*WHAT YOU SHOULD DO*
Word for word, repeat the lines of the records from the one containing "Shipping to: (87, 2509)" through the last line, both included.

*** Block opens ***

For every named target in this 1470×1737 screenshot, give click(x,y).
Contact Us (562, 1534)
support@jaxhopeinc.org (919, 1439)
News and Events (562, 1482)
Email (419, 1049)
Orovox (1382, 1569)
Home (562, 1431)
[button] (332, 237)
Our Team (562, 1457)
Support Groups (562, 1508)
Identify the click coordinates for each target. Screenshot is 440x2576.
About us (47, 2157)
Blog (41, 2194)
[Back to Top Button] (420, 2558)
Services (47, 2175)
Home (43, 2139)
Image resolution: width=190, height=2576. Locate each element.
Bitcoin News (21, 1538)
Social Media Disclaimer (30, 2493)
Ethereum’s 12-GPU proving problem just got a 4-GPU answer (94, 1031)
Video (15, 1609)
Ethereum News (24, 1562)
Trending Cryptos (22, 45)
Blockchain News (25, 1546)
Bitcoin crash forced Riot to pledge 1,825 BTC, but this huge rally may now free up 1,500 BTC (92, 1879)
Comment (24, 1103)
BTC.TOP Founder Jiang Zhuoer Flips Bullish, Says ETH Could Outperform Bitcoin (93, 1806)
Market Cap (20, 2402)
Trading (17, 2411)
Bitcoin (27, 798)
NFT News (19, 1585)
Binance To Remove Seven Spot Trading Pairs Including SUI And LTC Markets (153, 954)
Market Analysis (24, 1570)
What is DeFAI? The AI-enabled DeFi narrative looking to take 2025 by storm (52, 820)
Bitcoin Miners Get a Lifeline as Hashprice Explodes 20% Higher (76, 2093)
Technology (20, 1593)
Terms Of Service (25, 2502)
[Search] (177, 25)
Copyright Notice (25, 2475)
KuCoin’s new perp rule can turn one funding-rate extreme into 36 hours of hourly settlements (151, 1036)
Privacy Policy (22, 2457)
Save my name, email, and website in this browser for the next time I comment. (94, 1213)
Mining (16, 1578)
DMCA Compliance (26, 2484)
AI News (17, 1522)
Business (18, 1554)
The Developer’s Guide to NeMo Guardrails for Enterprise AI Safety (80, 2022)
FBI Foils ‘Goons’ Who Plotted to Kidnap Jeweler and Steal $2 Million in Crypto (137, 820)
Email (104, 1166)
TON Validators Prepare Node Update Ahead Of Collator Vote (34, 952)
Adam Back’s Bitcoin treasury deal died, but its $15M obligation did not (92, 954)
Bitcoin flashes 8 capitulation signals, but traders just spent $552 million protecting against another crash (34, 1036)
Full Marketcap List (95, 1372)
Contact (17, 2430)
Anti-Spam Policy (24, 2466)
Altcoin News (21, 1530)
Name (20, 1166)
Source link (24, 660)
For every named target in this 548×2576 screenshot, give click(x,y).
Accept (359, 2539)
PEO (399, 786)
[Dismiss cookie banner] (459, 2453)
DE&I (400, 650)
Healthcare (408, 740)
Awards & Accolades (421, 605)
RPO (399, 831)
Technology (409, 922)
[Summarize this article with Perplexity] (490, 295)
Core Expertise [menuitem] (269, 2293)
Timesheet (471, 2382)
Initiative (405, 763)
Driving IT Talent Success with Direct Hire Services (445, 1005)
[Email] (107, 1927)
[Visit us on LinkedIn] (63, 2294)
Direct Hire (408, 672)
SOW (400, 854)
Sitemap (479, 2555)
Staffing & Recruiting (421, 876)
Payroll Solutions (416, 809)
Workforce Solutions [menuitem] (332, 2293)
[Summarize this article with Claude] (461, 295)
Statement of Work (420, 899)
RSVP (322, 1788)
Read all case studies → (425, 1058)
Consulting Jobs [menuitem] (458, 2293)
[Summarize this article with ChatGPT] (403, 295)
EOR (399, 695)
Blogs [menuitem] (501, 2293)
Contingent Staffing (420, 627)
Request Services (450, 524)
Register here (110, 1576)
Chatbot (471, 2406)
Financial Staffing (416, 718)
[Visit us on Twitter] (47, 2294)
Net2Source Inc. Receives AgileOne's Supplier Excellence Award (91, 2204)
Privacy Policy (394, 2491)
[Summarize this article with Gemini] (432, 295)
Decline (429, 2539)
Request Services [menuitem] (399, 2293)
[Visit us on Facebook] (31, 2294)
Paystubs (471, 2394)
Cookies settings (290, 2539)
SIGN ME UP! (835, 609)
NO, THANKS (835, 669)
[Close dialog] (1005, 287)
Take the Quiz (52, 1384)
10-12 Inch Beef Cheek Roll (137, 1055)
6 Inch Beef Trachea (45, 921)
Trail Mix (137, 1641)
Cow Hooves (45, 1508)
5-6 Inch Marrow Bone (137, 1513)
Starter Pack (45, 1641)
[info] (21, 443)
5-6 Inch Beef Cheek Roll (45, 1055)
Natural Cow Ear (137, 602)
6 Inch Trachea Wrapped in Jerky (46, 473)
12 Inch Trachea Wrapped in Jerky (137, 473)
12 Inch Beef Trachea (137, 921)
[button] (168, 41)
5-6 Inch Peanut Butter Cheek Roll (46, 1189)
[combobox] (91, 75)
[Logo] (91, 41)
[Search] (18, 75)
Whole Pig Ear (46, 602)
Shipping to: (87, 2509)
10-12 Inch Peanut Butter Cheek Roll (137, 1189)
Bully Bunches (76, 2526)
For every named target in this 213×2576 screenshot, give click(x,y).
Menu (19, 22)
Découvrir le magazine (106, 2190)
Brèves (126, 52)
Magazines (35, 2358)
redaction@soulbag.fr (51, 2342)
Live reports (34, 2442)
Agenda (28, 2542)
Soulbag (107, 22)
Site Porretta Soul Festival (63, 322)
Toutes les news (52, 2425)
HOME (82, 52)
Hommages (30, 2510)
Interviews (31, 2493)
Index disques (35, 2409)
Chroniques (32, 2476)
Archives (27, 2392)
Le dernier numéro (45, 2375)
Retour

*** Block closes ***

*COMPLETED TASK*
Shipping to: (87, 2509)
10-12 Inch Peanut Butter Cheek Roll (137, 1189)
Bully Bunches (76, 2526)
For every named target in this 213×2576 screenshot, give click(x,y).
Menu (19, 22)
Découvrir le magazine (106, 2190)
Brèves (126, 52)
Magazines (35, 2358)
redaction@soulbag.fr (51, 2342)
Live reports (34, 2442)
Agenda (28, 2542)
Soulbag (107, 22)
Site Porretta Soul Festival (63, 322)
Toutes les news (52, 2425)
HOME (82, 52)
Hommages (30, 2510)
Interviews (31, 2493)
Index disques (35, 2409)
Chroniques (32, 2476)
Archives (27, 2392)
Le dernier numéro (45, 2375)
Retour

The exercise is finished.